*EXERCISE GOAL*: Repeat what the lines below say, word for word, and skip every image.

==============================

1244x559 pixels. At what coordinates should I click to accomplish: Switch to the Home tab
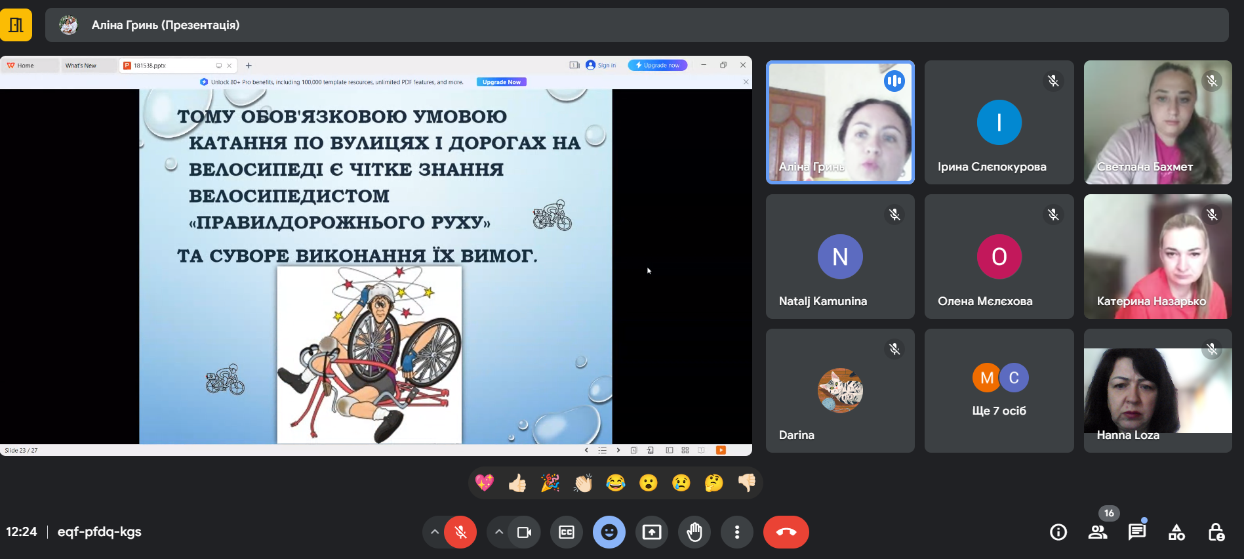point(26,66)
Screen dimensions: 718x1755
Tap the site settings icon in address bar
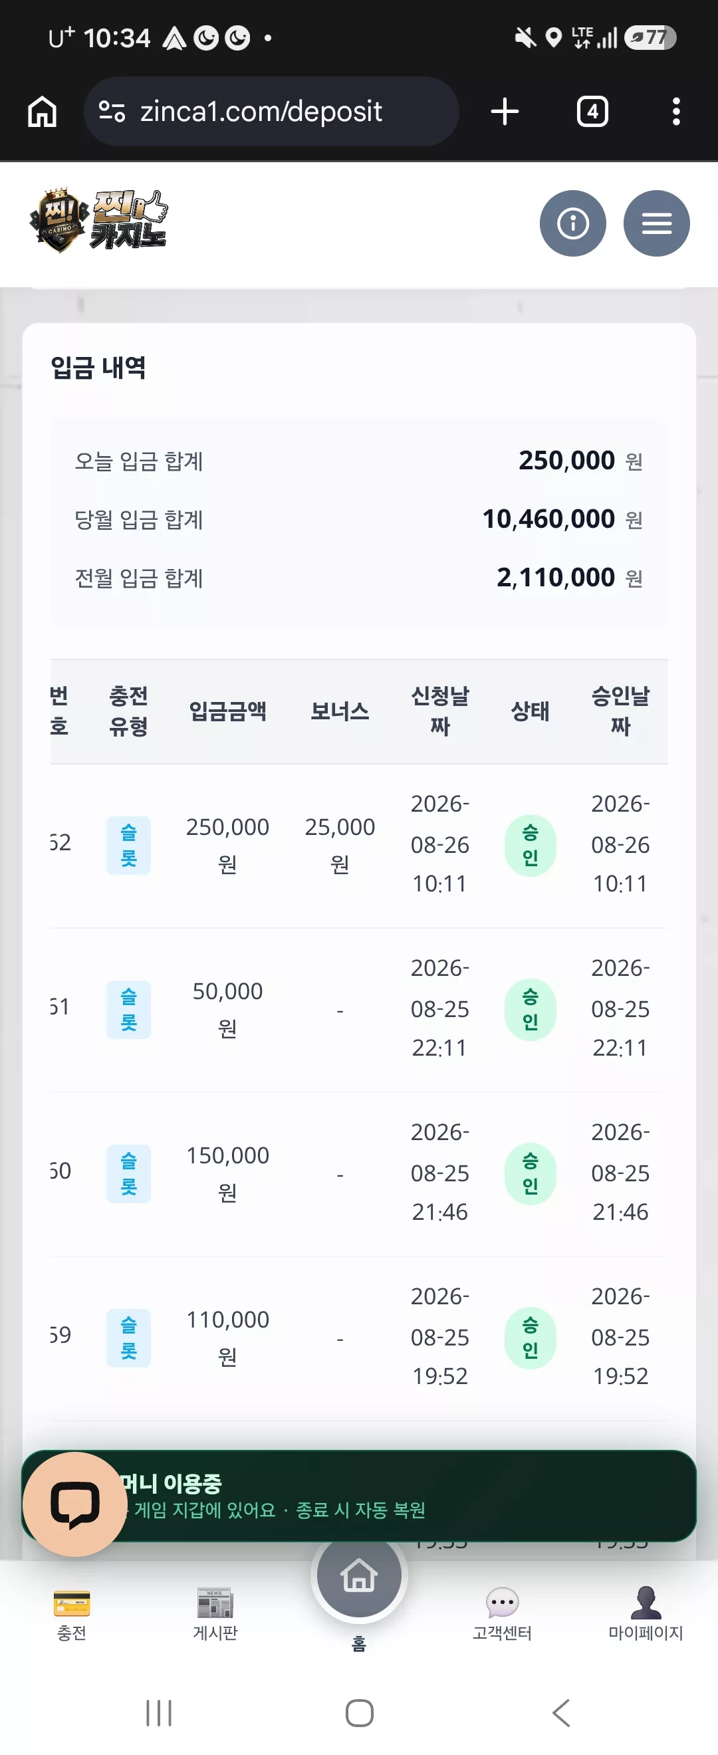coord(112,111)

==============================

*THE ANSWER*:
1244x559 pixels. At what coordinates should I click to accomplish: Switch to the Home tab
point(26,66)
Screen dimensions: 718x1755
Tap the site settings icon in address bar
coord(112,111)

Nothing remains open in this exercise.